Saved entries
^^^^

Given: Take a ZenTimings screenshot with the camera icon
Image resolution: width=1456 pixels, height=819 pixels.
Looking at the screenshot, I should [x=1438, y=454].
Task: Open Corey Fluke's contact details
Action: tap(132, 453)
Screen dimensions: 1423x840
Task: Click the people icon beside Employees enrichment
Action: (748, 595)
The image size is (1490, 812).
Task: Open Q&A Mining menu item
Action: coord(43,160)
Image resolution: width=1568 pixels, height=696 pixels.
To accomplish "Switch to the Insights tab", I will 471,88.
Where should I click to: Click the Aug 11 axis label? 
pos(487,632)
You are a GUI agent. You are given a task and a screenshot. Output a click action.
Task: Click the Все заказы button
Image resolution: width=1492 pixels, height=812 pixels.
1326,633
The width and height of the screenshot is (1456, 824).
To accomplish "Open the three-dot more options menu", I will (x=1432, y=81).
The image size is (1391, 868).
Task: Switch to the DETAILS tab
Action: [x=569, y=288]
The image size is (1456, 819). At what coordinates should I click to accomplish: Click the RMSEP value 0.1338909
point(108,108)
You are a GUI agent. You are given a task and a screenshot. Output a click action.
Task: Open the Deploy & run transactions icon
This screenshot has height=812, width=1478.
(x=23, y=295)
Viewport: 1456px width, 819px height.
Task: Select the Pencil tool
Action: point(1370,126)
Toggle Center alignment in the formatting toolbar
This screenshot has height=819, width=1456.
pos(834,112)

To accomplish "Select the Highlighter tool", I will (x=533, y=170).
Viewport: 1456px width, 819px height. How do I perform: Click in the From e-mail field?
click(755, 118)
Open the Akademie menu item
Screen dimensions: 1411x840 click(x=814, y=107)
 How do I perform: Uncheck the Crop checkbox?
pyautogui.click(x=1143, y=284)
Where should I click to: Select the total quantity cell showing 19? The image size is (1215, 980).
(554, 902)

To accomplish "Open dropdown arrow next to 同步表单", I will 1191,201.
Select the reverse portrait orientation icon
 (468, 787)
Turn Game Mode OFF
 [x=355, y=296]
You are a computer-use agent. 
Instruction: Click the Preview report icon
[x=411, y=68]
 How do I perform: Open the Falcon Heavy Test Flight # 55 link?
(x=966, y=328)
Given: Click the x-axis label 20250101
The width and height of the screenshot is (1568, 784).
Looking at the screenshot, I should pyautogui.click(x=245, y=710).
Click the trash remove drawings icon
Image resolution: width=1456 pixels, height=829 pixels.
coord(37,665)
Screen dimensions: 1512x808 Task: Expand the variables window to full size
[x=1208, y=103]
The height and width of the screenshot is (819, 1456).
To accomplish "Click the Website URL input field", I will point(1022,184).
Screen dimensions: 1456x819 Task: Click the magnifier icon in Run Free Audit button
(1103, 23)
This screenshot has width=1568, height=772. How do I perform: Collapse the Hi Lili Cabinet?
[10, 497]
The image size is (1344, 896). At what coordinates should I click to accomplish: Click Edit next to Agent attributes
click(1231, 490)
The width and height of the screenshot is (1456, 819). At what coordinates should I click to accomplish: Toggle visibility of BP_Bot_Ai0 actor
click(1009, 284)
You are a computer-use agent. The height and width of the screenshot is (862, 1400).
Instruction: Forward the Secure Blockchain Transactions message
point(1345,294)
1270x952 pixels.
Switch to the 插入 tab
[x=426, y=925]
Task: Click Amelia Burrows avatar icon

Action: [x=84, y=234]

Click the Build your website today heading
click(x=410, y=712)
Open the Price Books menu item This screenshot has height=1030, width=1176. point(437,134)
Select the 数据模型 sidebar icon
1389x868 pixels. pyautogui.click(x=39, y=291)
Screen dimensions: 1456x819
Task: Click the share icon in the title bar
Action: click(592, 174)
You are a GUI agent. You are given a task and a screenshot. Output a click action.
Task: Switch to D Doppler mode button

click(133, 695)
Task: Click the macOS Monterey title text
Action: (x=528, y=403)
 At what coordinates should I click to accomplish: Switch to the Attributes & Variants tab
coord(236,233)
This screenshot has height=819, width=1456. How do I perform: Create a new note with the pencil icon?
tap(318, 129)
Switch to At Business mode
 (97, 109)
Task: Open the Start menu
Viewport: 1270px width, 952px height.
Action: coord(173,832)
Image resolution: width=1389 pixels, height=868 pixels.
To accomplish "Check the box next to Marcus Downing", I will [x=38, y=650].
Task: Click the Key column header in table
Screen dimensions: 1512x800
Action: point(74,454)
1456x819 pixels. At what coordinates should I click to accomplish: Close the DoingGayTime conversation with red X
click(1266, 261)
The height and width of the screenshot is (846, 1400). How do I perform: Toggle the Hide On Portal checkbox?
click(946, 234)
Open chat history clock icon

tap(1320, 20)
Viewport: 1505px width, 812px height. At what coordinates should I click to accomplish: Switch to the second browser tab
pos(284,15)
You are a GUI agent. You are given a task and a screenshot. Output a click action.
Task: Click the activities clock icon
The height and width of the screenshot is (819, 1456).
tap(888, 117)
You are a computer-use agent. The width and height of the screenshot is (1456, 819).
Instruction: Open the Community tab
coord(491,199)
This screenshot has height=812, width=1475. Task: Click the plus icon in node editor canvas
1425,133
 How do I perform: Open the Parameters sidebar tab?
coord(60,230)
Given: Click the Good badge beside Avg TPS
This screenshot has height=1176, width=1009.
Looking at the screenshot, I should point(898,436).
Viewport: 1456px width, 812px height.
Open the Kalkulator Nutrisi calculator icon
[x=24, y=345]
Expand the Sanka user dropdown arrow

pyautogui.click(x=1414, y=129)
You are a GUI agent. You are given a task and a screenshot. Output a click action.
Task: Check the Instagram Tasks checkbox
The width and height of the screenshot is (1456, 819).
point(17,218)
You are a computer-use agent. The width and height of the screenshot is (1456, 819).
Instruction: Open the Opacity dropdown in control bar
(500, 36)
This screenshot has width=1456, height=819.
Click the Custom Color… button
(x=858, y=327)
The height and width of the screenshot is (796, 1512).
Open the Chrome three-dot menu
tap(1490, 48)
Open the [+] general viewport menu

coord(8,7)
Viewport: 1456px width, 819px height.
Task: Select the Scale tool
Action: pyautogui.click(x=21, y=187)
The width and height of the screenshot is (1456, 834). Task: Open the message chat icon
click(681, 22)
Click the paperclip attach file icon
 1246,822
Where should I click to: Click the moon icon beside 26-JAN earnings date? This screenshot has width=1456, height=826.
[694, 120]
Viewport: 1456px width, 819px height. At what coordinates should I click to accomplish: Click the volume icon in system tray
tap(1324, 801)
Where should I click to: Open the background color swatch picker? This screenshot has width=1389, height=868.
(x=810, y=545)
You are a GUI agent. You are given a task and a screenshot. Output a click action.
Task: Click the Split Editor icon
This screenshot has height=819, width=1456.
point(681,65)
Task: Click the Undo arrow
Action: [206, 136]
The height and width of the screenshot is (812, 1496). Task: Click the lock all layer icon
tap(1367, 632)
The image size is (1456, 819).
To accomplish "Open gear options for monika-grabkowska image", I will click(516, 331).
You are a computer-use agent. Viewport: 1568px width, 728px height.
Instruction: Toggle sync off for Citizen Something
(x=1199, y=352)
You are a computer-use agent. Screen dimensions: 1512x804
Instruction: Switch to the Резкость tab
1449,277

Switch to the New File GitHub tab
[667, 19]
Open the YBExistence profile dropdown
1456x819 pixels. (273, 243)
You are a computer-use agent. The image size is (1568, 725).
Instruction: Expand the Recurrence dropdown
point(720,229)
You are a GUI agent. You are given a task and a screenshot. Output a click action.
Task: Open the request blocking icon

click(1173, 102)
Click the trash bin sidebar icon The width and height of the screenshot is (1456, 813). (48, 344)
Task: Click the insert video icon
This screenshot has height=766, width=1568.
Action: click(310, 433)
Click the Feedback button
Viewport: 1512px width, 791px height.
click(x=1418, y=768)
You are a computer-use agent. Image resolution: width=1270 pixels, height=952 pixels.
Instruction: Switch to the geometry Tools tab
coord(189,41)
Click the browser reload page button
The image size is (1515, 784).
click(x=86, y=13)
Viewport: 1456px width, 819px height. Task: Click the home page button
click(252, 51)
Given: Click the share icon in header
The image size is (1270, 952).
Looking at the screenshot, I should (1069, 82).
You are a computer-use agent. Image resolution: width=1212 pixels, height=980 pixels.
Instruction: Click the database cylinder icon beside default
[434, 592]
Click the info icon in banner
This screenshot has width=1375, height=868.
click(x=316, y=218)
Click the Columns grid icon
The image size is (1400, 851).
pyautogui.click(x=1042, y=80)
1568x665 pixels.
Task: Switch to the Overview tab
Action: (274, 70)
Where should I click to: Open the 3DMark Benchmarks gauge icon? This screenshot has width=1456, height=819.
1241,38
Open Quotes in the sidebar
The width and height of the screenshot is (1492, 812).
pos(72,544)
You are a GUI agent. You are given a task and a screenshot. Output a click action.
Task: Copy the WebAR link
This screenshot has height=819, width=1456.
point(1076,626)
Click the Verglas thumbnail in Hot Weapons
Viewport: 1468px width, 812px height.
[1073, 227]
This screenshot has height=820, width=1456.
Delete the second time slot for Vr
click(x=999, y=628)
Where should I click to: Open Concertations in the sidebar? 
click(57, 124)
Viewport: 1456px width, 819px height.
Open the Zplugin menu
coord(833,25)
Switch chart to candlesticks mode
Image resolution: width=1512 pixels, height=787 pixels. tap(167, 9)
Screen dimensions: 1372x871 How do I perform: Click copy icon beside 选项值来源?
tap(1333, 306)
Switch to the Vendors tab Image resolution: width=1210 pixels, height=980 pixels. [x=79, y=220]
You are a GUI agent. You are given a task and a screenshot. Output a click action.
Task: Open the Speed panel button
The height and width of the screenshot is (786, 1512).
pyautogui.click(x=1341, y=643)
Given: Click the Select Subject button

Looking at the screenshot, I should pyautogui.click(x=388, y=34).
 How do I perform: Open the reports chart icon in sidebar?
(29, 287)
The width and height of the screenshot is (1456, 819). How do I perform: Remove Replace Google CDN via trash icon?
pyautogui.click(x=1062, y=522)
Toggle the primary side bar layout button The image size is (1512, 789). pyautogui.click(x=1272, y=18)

^^^^

### What you will do:
Read the lines above. Gather those in which the string "computer" is found.

### Finished exercise:
You are a computer-use agent. 
You are a computer-use agent. The height and width of the screenshot is (862, 1400).
You are a computer-use agent. The width and height of the screenshot is (1456, 819).
You are a computer-use agent. The width and height of the screenshot is (1456, 819).
You are a computer-use agent. Viewport: 1568px width, 728px height.
You are a computer-use agent. Screen dimensions: 1512x804
You are a computer-use agent. The image size is (1568, 725).
You are a computer-use agent. Image resolution: width=1270 pixels, height=952 pixels.
You are a computer-use agent. Image resolution: width=1212 pixels, height=980 pixels.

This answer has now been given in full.